Увеличить |
Глава III
Тени ночные
Странно,
как подумаешь, что каждое человеческое существо представляет собой непостижимую
загадку и тайну для всякого другого. Когда въезжаешь ночью в большой город,
невольно задумываешься над тем, что в каждом из этих мрачно сгрудившихся домов
скрыта своя тайна, и в каждой комнате каждого дома хранится своя тайна, и
каждое сердце из сотен тысяч сердец, бьющихся здесь, исполнено своих тайных
чаяний, и так они и останутся тайной даже для самого близкого сердца. В этом
есть что-то до такой степени страшное, что можно сравнить только со смертью.
Милая
книга, которая меня так пленила, не откроет мне больше своих страниц, и
напрасно я льщу себя надеждой прочитать ее когда-нибудь до конца. Никогда
больше не проникнет мой взор в бездонную глубину этих вод, которая лишь на миг
открылась мне, пронизанная солнечным светом, и в блеске лучей мелькнули предо
мной погребенные в ней сокровища. Так было предначертано, чтобы эта книга
внезапно захлопнулась раз и навсегда, а я только успел прочесть в ней
одну-единственную страницу. Так было предначертано, чтобы эта водная гладь,
внезапно озаренная солнечным светом, покрылась льдом, в то время как я стоял,
ничего не подозревая, на берегу. Мой друг умер., умер мой сосед, радость сердца
моего, возлюбленная моя умерла, — и вот уже навсегда скреплена и запечатлена
нерушимо эта тайна, которую носит в себе каждый из нас, и я ношу и буду носить
до скончания дней. Но разве спящие на кладбище этого города, через который я
проезжаю, представляют собой большую загадку, нежели его бодрствующие жители,
души коих скрыты от меня так же, как и моя от них.
Сей
непостижимой особенностью, заложенной в человеке природой и неотъемлемой от
него, был наделен и верховой гонец, в не меньшей мере, нежели сам король, или
его первый министр, или богатейший лондонский купец.

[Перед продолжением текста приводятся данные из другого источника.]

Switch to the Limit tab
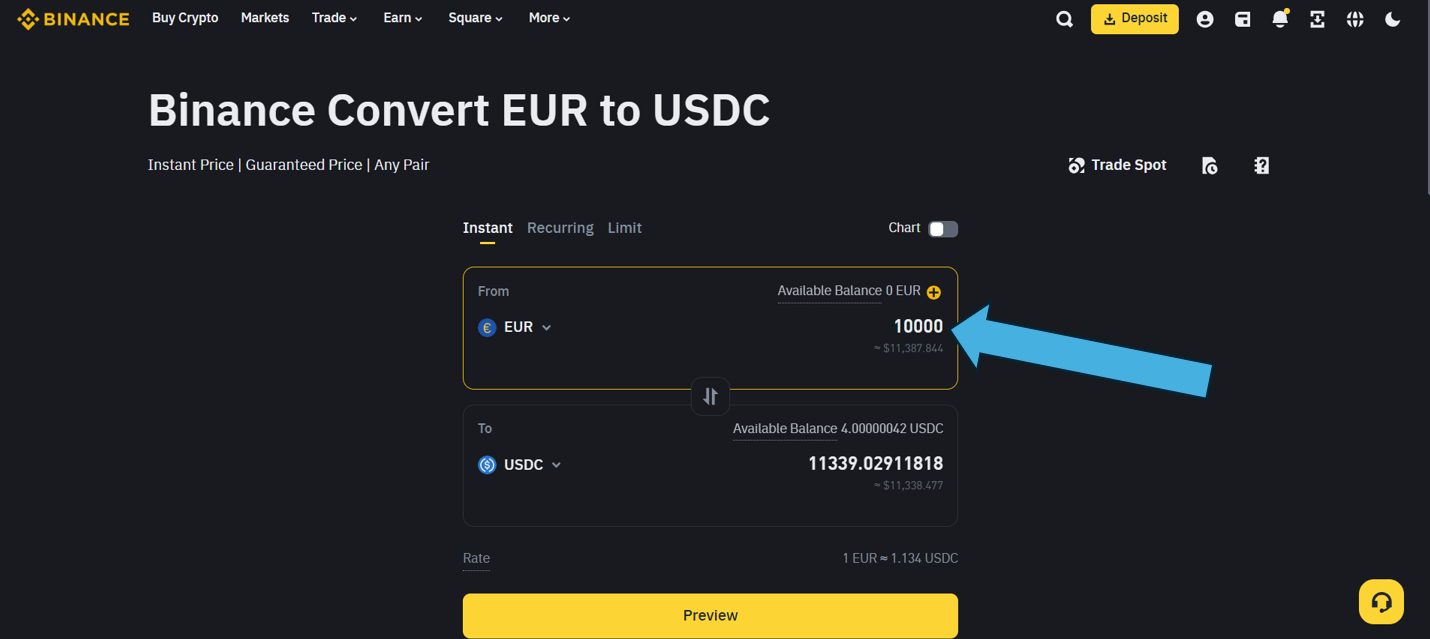 [x=625, y=228]
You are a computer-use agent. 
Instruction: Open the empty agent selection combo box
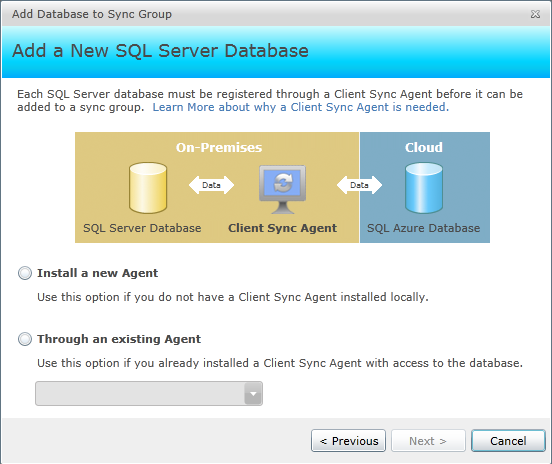(149, 394)
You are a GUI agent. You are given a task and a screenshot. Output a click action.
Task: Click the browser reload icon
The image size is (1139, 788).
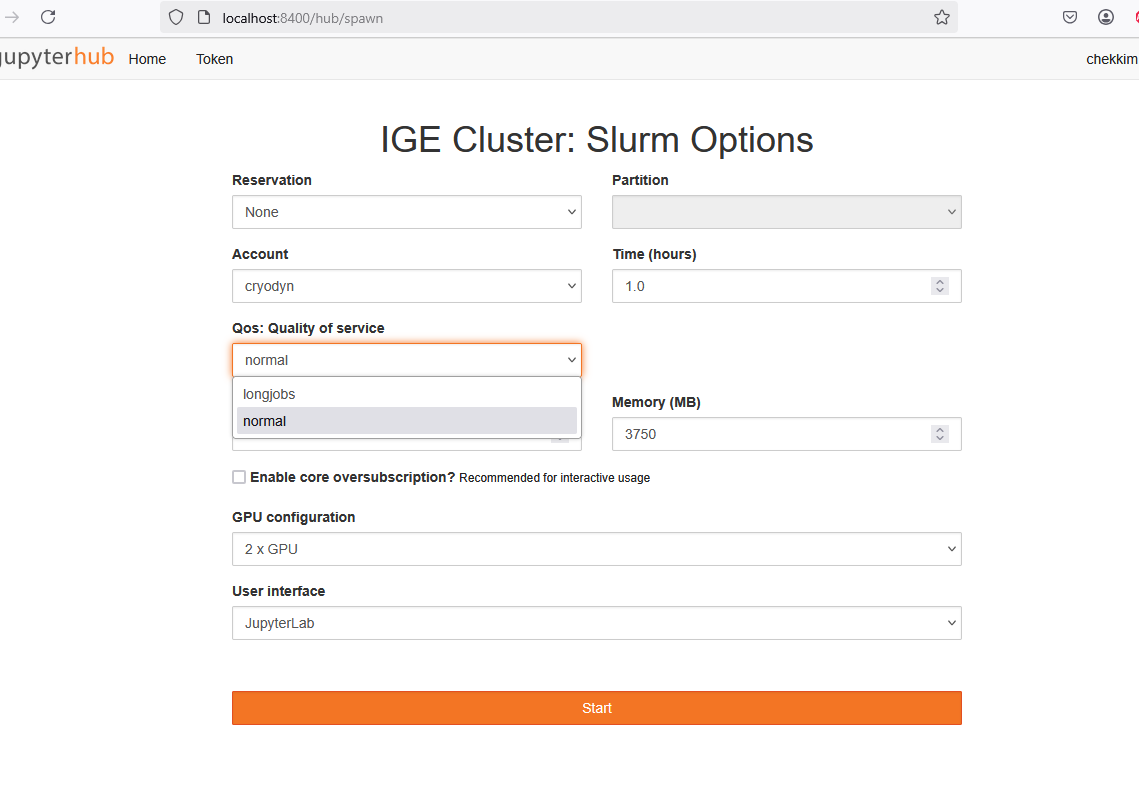pos(47,17)
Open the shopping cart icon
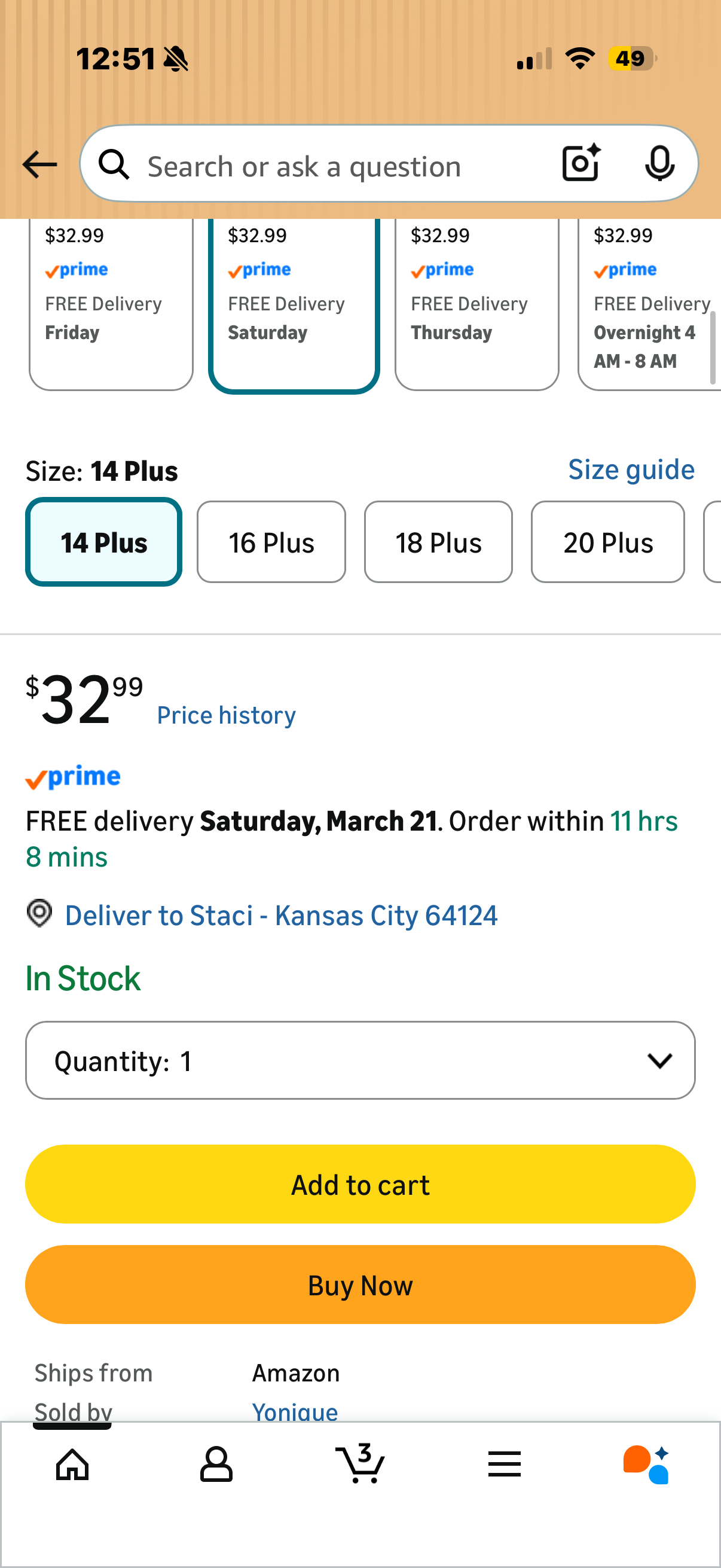Screen dimensions: 721x1568 [360, 1464]
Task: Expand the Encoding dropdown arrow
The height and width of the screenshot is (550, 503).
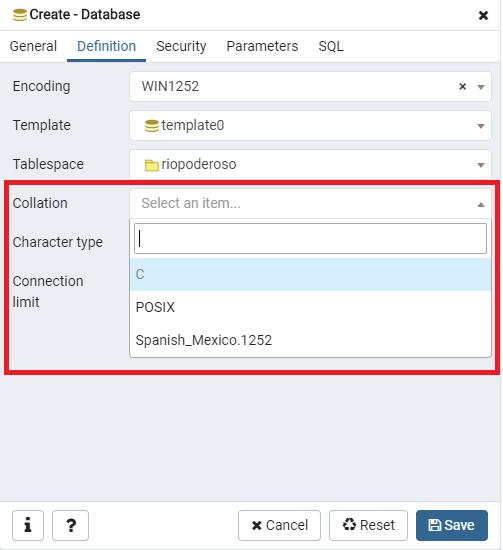Action: coord(481,87)
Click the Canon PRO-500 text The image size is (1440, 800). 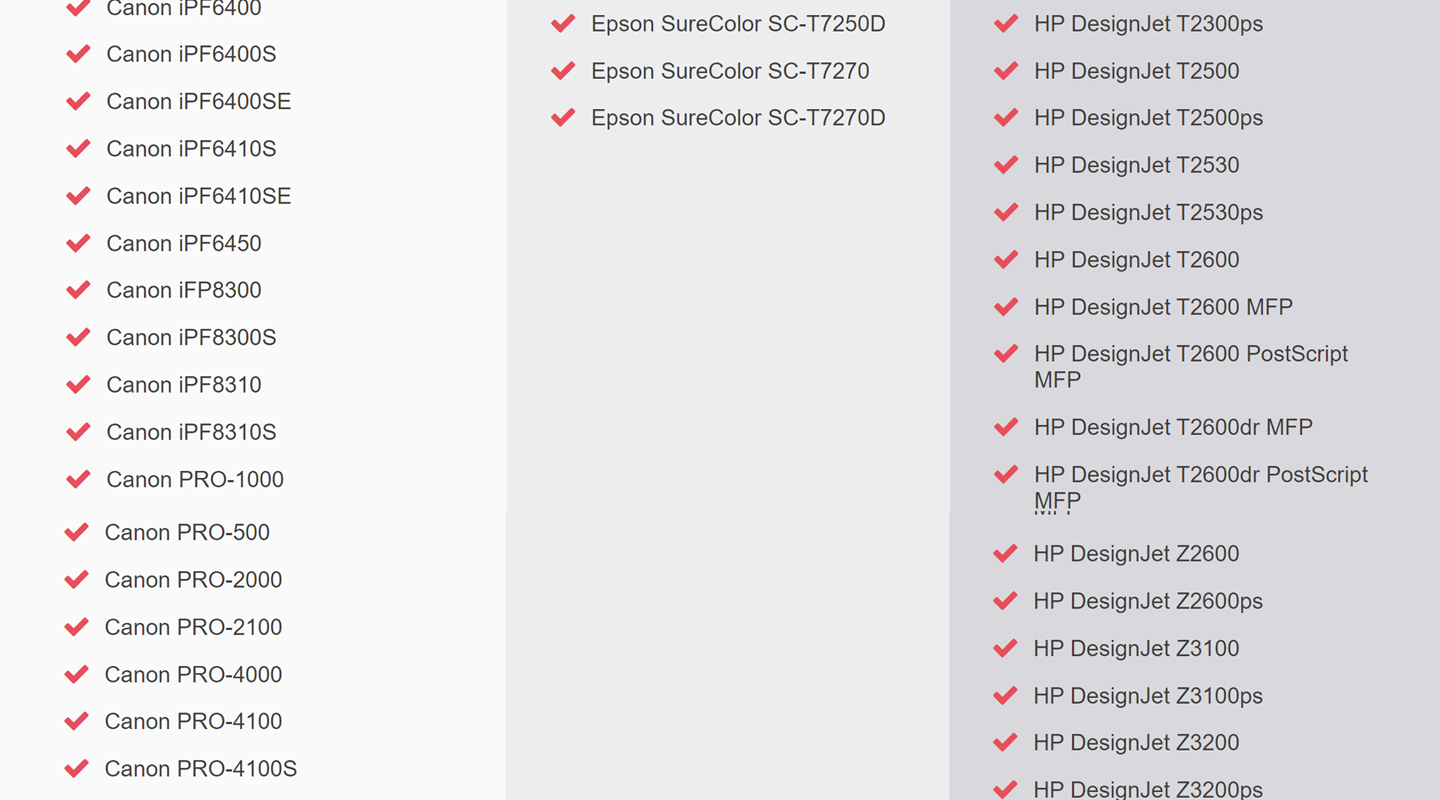pyautogui.click(x=187, y=532)
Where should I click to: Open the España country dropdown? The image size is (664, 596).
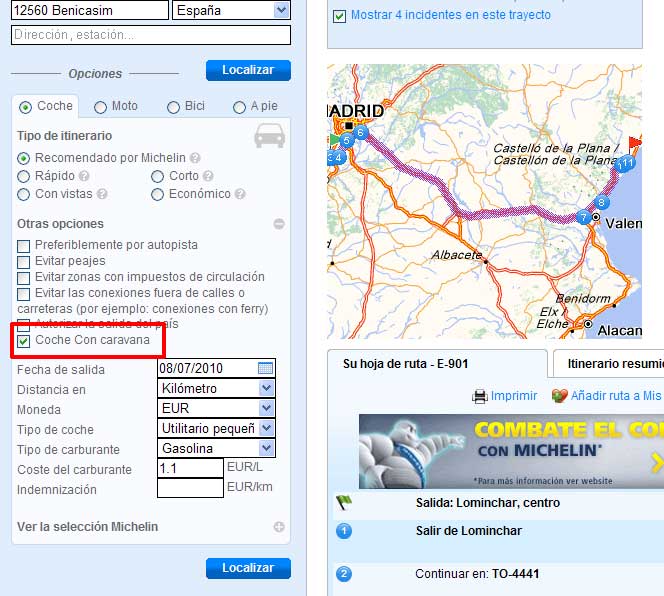[231, 11]
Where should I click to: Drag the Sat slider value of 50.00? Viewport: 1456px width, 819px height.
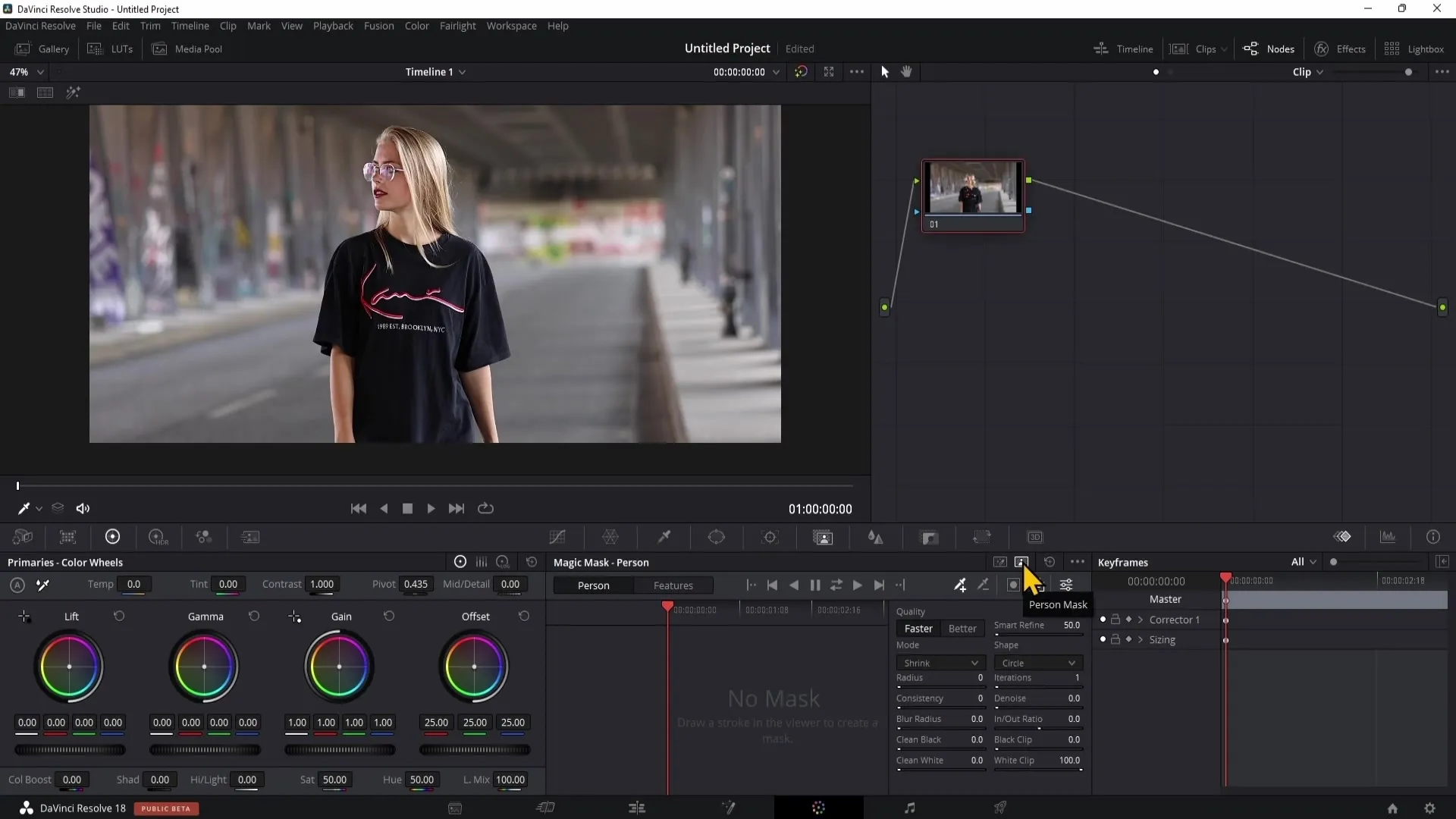pyautogui.click(x=334, y=780)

Точно так же и трое
пассажиров, прикорнувших бок о бок в наглухо закрытом кузове старого разбитого
дилижанса, — каждый из них представлял собой полнейшую тайну для другого,
и все они были до такой степени недоступны друг другу, как если бы каждый ехал
в своей собственной карете шестериком — и даже шестидесятериком — и все земли
графства отделяли бы его от других.
Гонец
ехал обратно не торопясь, частенько останавливался у придорожных харчевен
промочить горло; однако он не обнаруживал склонности вступать в разговоры и
даже надвигал шляпу пониже на глаза; а глаза у него были под стать головному
убору, — такого же черного цвета, тусклые, лишенные глубины, и сидели они
так близко один к другому, точно побаивались, как бы их не изловили поодиночке,
если они отодвинутся друг от друга чуть подальше. Они мрачно поглядывали из-под
старой треуголки, напоминавшей треугольную плевательницу, и поверх толстого
шейного платка, обмотанного вокруг подбородка и горла и спускавшегося чуть ли
не до колен. Останавливаясь промочить глотку, гонец высвобождал подбородок,
придерживая платок левой рукой, пока правой вливал в себя жидкость, а потом
снова поднимал его до ушей.
— Нет,
Джерри, нет! Это, брат, совсем неподходящее дело, — рассуждал он сам с
собой всю дорогу, поглощенный, по-видимому, какой-то одной неотвязной
мыслью. — Куда же это годится при нашем с тобой честном промысле…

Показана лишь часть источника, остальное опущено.